Triangle : critique piégée en haute mer

Geoffrey Crété | 15 février 2020
Geoffrey Crété | 15 février 2020

Révélé par Creep, amusante série B sur un monstre dans le métro, Christopher Smith a sans doute signé son meilleur film à ce jour avec Triangle, où Melissa George affronte un cauchemar sans fin sur un paquebot abandonné. Tristement condamné à une sortie en vidéo en France, en 2011, le film mérite sa place parmi les bonnes surprises du cinéma de genre de la dernière décennie.

LE VAISSEAU DE L'ANGOISSE

Creep et Severance étaient des films de petit malin. Christopher Smith était porté par son amour évident du genre, mais sans parvenir à dépasser sa cinéphilie pour véritablement s'emparer de ses modèles et les tordre, afin de les recréer à son image. Triangle est une tout autre histoire. Empruntant au slasher et au film de science-fiction, prenant des airs d'épisode de La Quatrième Dimension, le film mute en cours de route, passant d'un simple survival à un cauchemar vertigineux.

Car si cette histoire de groupe d'amis pris avec leur voilier dans une tempête, et qui se réfugie sur un paquebot abandonné, commence comme un slasher, c'est pour mieux dériver vers une autre forme d'horreur. Le tueur masqué qui traque les innocents n'est qu'une façade, et la partie émergée de l'iceberg qui va frapper de plein fouet l'héroïne, incarnée par l'excellente Melissa George - bien connue des amateurs de genre avec 30 jours de nuit, Amityville, Paradise Lost ou encore Poursuite mortelle.

 

photo, Melissa GeorgeMelissa George dans un de ses plus beaux rôles

 

LA PYRAMIDE DE LA VIOLENCE

Tout commence et se termine sur Jess, cette mère célibataire d'un enfant pas comme les autres, qui est au centre de sa vie. Et c'est cette violence intime, sournoise et silencieuse, qui est au cœur de l'histoire. Jess est poursuivie par ses propres démons, et sa détresse et son mal-être forment un trou noir qui engloutit tout - ses amis, la réalité, le temps. Il n'y a aucune échappatoire à cette violence, et Triangle fait de cette idée le moteur à suspense et frissons de l'histoire.
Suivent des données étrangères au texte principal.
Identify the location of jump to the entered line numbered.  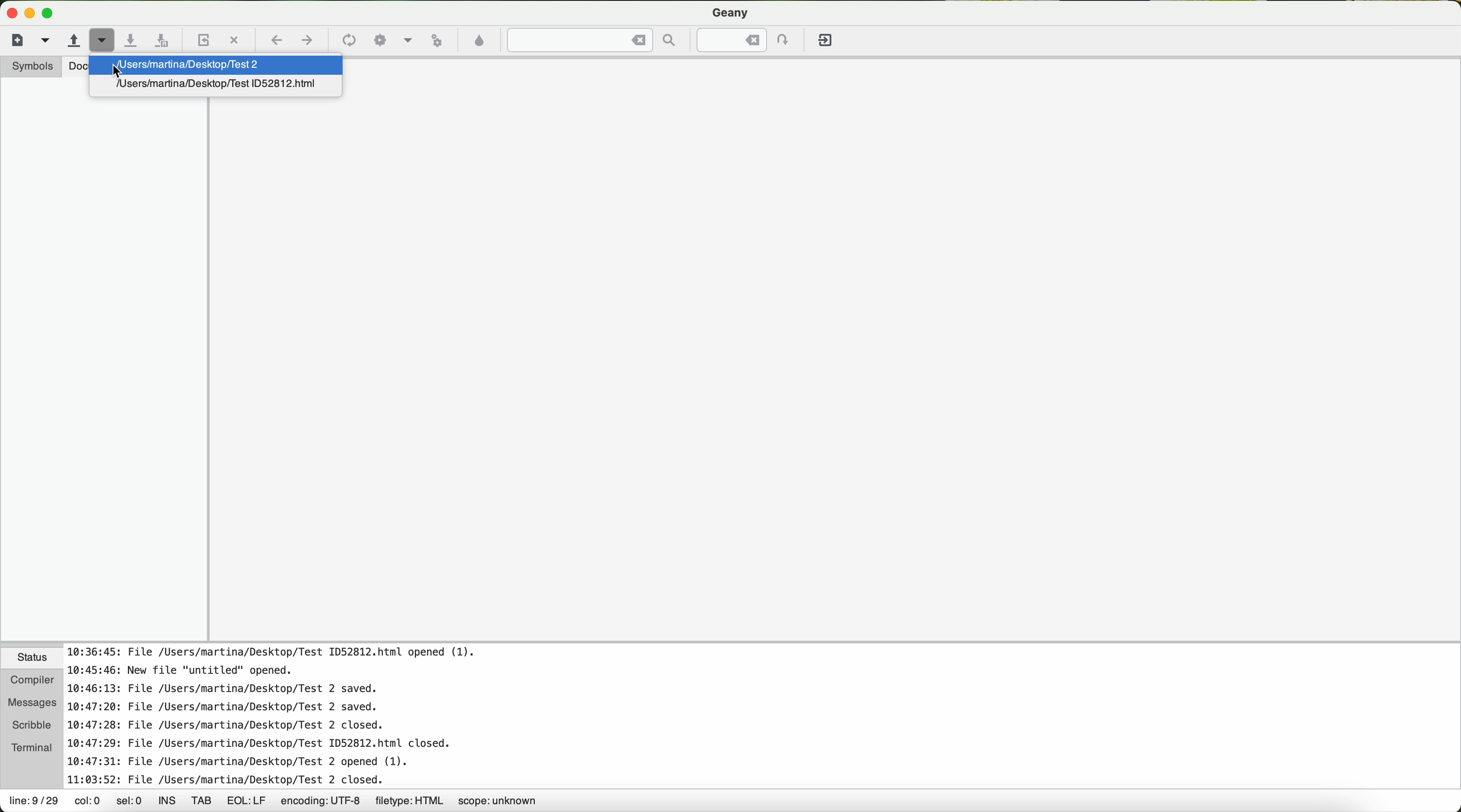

Ainsi, derrière les codes du slasher a priori respectés, Christopher Smith met discrètement en place cette force implacable qui va submerger, détruire et ramener ces personnages, et la tragédie. Au-delà de motifs ordinaires comme le miroir, le scénario est truffé d'éléments qui font sens une fois que la réalité aura été révélée. C'est ce soin apporté à l'écriture, surtout sur le personnage de Jess, qui frappe et permet au réalisateur de surnager, et dépasser le simple cadre du film de genre classique. Comme un The Descent dont l'horreur était d'abord celle d'un drame humain, Triangle est d'abord une tragédie. Et c'est pour cette raison qu'il est un si puissant film d'horreur.

 

photo, Melissa GeorgeLa croisière sa mère

 

TOUT SUR LA MÈRE

À mesure que les cadavres s'empilent et que le sang coule sur le bateau de l'angoisse, c'est donc une mélancolie inattendue qui s'empare du vaisseau. Le jeu de miroir, de répétition, de poursuite circulaire et de piège infernal gagne à chaque fois une dimension plus dramatique et pesante, tandis que l'issue semble inatteignable.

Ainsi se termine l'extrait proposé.